(Records from a data collection)

____

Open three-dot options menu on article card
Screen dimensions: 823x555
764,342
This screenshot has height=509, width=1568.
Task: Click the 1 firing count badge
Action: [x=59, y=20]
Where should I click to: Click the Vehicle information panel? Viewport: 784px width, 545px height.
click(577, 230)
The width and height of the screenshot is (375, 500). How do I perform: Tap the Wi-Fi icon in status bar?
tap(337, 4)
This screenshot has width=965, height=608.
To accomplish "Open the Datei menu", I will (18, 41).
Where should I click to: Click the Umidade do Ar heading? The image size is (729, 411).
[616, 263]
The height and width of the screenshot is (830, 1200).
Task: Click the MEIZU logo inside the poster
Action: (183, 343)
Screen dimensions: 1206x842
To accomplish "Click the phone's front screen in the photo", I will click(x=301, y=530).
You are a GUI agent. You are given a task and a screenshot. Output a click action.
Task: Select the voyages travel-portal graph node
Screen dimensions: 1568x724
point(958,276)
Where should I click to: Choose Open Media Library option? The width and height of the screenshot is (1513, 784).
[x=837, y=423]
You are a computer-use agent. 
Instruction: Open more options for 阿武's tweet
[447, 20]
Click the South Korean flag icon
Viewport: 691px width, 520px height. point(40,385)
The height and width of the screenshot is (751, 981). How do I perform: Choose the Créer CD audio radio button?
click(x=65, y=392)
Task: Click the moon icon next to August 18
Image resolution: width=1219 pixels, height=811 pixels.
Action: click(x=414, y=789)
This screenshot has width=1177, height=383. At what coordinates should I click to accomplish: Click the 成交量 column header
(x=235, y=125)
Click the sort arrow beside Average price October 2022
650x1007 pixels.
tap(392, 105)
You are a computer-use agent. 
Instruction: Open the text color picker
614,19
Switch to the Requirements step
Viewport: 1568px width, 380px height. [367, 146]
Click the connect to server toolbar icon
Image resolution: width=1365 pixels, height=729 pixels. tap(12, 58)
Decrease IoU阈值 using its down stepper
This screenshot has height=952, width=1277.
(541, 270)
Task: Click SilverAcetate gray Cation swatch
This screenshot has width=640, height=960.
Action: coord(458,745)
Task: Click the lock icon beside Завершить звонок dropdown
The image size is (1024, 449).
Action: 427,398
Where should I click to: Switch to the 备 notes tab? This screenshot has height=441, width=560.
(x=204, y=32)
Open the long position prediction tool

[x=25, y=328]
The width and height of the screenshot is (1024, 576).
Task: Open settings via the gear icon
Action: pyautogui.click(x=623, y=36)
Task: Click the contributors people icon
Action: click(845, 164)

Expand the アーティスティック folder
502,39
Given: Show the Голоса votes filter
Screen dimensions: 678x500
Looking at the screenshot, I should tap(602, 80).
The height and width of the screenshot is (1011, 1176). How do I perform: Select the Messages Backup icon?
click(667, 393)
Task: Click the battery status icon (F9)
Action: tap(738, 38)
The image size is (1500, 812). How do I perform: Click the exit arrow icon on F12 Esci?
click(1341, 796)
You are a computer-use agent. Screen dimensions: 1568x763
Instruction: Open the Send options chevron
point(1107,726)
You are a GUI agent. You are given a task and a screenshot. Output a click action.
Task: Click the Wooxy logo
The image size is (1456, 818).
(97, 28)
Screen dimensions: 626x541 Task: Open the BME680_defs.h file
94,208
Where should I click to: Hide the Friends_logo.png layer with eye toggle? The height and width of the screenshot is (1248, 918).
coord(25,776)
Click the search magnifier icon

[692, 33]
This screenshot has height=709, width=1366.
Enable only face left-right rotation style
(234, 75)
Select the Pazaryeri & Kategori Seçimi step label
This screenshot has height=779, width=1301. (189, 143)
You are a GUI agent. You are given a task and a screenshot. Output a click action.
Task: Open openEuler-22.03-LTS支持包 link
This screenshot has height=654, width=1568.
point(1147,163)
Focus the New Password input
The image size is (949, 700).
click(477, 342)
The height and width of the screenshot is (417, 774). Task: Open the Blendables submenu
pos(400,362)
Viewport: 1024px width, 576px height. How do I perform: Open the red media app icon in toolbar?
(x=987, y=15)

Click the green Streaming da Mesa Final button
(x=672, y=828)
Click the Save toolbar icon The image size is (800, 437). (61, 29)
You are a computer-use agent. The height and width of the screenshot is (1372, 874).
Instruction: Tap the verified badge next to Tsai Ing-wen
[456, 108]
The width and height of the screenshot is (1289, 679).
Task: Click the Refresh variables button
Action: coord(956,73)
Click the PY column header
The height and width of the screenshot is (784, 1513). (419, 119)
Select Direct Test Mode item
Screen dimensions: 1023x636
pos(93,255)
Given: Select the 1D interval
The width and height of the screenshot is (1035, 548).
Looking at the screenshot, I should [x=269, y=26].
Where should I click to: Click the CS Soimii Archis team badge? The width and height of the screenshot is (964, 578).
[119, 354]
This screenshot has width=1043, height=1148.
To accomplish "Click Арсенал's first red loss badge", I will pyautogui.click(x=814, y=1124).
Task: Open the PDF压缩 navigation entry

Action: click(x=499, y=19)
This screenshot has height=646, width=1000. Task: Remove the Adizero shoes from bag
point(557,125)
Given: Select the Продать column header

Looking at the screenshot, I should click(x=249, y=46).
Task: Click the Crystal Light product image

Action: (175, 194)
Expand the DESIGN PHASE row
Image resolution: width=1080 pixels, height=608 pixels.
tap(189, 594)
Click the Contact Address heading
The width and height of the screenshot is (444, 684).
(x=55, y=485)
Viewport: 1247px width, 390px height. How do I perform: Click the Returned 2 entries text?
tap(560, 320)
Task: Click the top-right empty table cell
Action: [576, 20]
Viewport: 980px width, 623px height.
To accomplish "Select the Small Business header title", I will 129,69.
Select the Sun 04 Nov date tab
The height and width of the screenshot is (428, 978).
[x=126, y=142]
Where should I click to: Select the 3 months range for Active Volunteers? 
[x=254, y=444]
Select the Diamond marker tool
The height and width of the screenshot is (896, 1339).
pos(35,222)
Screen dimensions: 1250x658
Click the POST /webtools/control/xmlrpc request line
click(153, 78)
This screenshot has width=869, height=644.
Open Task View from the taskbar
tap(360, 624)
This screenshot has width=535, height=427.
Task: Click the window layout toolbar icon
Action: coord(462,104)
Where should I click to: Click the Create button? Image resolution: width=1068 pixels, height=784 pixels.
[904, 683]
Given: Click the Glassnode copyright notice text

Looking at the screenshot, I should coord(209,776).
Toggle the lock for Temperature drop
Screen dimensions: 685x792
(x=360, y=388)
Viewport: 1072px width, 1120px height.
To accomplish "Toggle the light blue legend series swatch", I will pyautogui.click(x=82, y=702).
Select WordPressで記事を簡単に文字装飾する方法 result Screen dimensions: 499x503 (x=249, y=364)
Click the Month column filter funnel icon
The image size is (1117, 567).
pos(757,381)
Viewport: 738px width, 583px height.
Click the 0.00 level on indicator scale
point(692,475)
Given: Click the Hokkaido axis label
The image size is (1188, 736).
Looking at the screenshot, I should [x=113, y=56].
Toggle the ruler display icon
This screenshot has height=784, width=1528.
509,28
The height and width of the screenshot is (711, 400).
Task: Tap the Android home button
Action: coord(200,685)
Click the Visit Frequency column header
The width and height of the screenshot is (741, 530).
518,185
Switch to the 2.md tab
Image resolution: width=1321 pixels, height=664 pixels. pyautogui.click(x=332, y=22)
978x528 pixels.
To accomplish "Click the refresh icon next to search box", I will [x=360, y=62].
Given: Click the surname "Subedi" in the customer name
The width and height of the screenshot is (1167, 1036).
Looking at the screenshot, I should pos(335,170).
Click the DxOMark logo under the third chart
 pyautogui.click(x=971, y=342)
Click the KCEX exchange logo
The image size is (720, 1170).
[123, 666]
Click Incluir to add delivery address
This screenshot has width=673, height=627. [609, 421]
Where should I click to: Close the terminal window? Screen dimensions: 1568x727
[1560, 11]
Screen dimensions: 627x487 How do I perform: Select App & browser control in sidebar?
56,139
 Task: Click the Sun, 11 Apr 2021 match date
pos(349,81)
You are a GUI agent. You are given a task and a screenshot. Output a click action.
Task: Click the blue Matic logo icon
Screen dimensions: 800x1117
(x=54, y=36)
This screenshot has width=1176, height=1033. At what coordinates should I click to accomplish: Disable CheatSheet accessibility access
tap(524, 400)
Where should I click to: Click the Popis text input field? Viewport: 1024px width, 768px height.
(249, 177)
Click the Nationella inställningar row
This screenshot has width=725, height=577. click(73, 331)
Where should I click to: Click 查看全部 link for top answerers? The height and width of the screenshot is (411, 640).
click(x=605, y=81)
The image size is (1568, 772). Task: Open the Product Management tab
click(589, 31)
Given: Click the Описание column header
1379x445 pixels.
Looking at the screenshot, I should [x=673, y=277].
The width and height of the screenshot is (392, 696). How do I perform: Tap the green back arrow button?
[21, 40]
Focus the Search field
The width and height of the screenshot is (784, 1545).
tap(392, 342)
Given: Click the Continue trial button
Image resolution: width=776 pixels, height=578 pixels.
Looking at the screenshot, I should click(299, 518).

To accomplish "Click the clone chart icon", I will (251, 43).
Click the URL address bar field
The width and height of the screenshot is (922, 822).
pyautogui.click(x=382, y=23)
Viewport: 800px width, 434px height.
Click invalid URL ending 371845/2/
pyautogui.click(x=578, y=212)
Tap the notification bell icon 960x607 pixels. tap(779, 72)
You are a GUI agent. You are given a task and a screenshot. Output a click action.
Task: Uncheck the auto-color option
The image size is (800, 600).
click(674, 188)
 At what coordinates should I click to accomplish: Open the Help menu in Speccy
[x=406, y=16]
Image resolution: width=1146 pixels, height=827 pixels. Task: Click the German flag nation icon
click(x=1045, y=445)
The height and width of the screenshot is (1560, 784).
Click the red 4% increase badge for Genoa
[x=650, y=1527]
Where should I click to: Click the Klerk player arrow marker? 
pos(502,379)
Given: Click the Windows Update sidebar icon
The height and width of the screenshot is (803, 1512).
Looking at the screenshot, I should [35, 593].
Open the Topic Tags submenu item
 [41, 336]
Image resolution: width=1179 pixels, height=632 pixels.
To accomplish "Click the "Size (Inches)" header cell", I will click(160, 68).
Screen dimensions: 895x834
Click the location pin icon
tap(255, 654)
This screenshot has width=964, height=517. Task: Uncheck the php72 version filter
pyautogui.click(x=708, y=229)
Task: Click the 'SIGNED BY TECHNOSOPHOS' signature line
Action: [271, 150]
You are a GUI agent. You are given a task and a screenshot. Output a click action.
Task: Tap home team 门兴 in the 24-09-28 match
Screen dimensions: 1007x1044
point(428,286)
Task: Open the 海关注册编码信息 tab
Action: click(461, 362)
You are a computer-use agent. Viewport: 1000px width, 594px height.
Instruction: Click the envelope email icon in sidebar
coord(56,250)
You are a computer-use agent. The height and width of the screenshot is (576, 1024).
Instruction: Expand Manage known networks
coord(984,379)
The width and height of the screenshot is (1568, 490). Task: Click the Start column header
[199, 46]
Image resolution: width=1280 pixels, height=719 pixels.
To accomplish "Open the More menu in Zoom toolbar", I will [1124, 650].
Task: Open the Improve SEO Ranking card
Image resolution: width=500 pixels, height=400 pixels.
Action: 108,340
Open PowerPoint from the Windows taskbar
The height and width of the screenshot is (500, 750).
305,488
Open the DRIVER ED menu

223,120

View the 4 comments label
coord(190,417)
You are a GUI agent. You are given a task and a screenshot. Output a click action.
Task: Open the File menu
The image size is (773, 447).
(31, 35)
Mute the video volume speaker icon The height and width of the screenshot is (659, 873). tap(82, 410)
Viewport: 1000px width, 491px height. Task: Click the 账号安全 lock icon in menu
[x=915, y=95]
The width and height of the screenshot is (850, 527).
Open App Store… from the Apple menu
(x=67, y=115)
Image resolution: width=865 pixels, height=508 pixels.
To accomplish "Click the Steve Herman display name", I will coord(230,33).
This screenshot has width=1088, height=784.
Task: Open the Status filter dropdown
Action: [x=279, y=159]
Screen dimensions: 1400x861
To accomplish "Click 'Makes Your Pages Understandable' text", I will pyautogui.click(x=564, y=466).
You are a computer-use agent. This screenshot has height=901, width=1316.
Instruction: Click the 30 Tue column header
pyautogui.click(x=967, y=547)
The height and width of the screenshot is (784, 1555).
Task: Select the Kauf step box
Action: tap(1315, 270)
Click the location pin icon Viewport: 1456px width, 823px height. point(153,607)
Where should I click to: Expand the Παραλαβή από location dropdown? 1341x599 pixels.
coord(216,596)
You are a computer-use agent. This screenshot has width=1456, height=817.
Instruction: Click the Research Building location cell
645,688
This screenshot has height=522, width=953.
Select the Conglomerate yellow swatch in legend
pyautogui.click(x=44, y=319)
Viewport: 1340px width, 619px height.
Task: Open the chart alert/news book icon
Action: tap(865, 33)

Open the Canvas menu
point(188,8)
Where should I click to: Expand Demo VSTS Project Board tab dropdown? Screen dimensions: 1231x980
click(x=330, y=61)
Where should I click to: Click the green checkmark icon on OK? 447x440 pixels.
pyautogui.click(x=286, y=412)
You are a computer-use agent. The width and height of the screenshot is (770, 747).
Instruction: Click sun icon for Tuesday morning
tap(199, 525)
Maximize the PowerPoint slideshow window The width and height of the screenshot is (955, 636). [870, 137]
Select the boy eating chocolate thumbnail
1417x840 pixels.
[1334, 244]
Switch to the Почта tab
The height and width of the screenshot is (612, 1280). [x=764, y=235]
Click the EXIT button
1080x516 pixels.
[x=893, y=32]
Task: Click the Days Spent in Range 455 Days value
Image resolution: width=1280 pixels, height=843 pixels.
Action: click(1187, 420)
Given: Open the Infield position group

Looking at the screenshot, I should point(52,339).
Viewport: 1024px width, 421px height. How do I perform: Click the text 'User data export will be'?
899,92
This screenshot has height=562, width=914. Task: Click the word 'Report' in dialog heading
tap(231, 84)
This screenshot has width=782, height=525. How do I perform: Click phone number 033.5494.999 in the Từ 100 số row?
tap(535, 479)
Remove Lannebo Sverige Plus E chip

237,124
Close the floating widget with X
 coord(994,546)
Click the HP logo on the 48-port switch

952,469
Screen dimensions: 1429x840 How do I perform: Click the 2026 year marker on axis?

____

Pull every line holding "computer" out of the records.

You are a computer-use agent. 
You are a computer-use agent. 
You are a computer-use agent. Screen dimensions: 1568x763
You are a computer-use agent. The height and width of the screenshot is (1372, 874).
You are a computer-use agent. Viewport: 1000px width, 594px height.
You are a computer-use agent. The height and width of the screenshot is (576, 1024).
You are a computer-use agent. This screenshot has height=901, width=1316.
You are a computer-use agent. This screenshot has width=1456, height=817.
You are a computer-use agent. The width and height of the screenshot is (770, 747).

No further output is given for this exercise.